Records from a collection
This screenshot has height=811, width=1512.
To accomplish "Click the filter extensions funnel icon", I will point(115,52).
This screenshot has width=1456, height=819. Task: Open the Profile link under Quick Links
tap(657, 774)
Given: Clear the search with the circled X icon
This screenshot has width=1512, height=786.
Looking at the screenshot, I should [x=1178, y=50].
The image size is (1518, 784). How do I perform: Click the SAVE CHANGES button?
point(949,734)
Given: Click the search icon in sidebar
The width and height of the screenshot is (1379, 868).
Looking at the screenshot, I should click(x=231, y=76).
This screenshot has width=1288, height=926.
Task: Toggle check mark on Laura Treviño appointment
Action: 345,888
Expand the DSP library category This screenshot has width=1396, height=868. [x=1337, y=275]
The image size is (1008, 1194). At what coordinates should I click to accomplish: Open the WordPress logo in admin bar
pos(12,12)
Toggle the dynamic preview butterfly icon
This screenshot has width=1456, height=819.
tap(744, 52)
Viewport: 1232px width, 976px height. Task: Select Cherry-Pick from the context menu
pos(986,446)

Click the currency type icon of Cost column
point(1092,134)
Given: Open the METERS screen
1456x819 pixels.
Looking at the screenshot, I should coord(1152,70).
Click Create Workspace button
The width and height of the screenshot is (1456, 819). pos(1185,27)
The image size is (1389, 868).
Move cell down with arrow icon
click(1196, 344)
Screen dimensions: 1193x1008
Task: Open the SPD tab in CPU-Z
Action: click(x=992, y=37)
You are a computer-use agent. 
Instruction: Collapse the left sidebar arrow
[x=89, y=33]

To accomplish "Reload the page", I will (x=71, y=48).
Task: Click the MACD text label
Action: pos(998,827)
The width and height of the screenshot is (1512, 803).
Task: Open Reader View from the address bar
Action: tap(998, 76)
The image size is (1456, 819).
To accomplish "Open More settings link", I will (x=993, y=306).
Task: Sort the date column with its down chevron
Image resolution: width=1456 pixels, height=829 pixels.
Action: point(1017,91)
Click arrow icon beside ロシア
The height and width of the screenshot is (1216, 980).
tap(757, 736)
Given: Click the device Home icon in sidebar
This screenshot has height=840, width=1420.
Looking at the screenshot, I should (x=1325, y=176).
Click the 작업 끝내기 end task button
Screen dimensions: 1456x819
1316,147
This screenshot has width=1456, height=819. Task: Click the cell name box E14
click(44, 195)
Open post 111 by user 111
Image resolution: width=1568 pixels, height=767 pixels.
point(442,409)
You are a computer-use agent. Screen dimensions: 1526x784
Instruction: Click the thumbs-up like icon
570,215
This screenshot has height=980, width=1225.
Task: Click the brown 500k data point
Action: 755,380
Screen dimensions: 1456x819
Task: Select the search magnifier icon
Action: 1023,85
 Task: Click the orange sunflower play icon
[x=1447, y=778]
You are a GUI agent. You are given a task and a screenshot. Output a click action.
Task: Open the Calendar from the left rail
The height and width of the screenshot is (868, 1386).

— Work to be completed —
Send back the complete set of entries, exactly as shown above.

— Finished exercise —
This screenshot has height=811, width=1512.
To accomplish "Click the filter extensions funnel icon", I will point(115,52).
This screenshot has width=1456, height=819. Task: Open the Profile link under Quick Links
tap(657, 774)
Given: Clear the search with the circled X icon
This screenshot has width=1512, height=786.
Looking at the screenshot, I should [x=1178, y=50].
The image size is (1518, 784). How do I perform: Click the SAVE CHANGES button?
point(949,734)
Given: Click the search icon in sidebar
The width and height of the screenshot is (1379, 868).
Looking at the screenshot, I should click(x=231, y=76).
This screenshot has width=1288, height=926.
Task: Toggle check mark on Laura Treviño appointment
Action: 345,888
Expand the DSP library category This screenshot has width=1396, height=868. [x=1337, y=275]
The image size is (1008, 1194). At what coordinates should I click to accomplish: Open the WordPress logo in admin bar
pos(12,12)
Toggle the dynamic preview butterfly icon
This screenshot has width=1456, height=819.
tap(744, 52)
Viewport: 1232px width, 976px height. Task: Select Cherry-Pick from the context menu
pos(986,446)

Click the currency type icon of Cost column
point(1092,134)
Given: Open the METERS screen
1456x819 pixels.
Looking at the screenshot, I should coord(1152,70).
Click Create Workspace button
The width and height of the screenshot is (1456, 819). pos(1185,27)
The image size is (1389, 868).
Move cell down with arrow icon
click(1196, 344)
Screen dimensions: 1193x1008
Task: Open the SPD tab in CPU-Z
Action: click(x=992, y=37)
You are a computer-use agent. 
Instruction: Collapse the left sidebar arrow
[x=89, y=33]

To accomplish "Reload the page", I will (x=71, y=48).
Task: Click the MACD text label
Action: pos(998,827)
The width and height of the screenshot is (1512, 803).
Task: Open Reader View from the address bar
Action: tap(998, 76)
The image size is (1456, 819).
To accomplish "Open More settings link", I will (x=993, y=306).
Task: Sort the date column with its down chevron
Image resolution: width=1456 pixels, height=829 pixels.
Action: point(1017,91)
Click arrow icon beside ロシア
The height and width of the screenshot is (1216, 980).
tap(757, 736)
Given: Click the device Home icon in sidebar
This screenshot has height=840, width=1420.
Looking at the screenshot, I should (x=1325, y=176).
Click the 작업 끝내기 end task button
Screen dimensions: 1456x819
1316,147
This screenshot has width=1456, height=819. Task: Click the cell name box E14
click(44, 195)
Open post 111 by user 111
Image resolution: width=1568 pixels, height=767 pixels.
point(442,409)
You are a computer-use agent. Screen dimensions: 1526x784
Instruction: Click the thumbs-up like icon
570,215
This screenshot has height=980, width=1225.
Task: Click the brown 500k data point
Action: 755,380
Screen dimensions: 1456x819
Task: Select the search magnifier icon
Action: 1023,85
 Task: Click the orange sunflower play icon
[x=1447, y=778]
You are a GUI agent. You are given a task and a screenshot. Output a click action.
Task: Open the Calendar from the left rail
The height and width of the screenshot is (868, 1386).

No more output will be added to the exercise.